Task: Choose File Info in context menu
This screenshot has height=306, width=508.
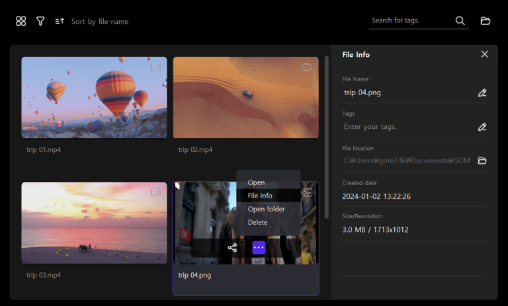Action: [x=260, y=196]
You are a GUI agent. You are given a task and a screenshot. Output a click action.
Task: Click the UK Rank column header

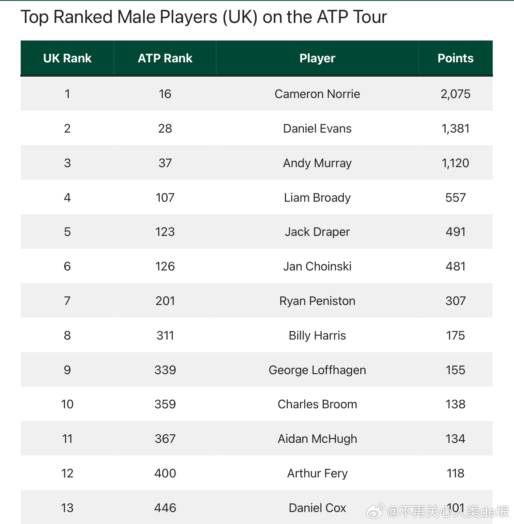pos(67,58)
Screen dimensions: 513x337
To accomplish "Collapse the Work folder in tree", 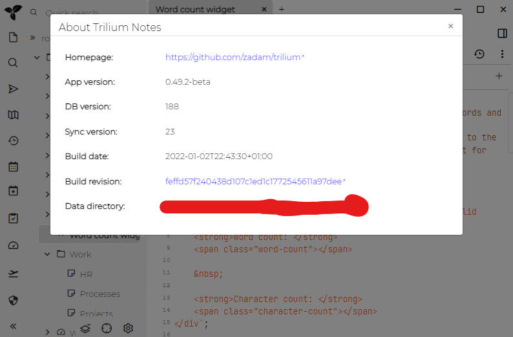I will tap(47, 254).
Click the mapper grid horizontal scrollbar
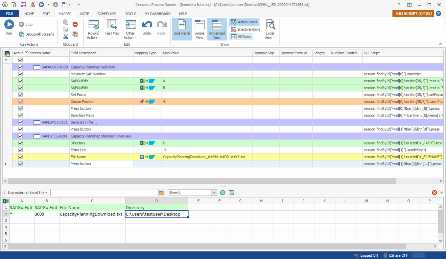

— Description of the task —
The answer must be an exact copy of the lines from the start of the records above through the line containing "Screen dimensions: 513x337", with no pictures in it.

— Response to the task —
Task: Choose File Info in context menu
This screenshot has height=306, width=508.
Action: [x=260, y=196]
You are a GUI agent. You are given a task and a screenshot. Output a click action.
Task: Click the UK Rank column header

pos(67,58)
Screen dimensions: 513x337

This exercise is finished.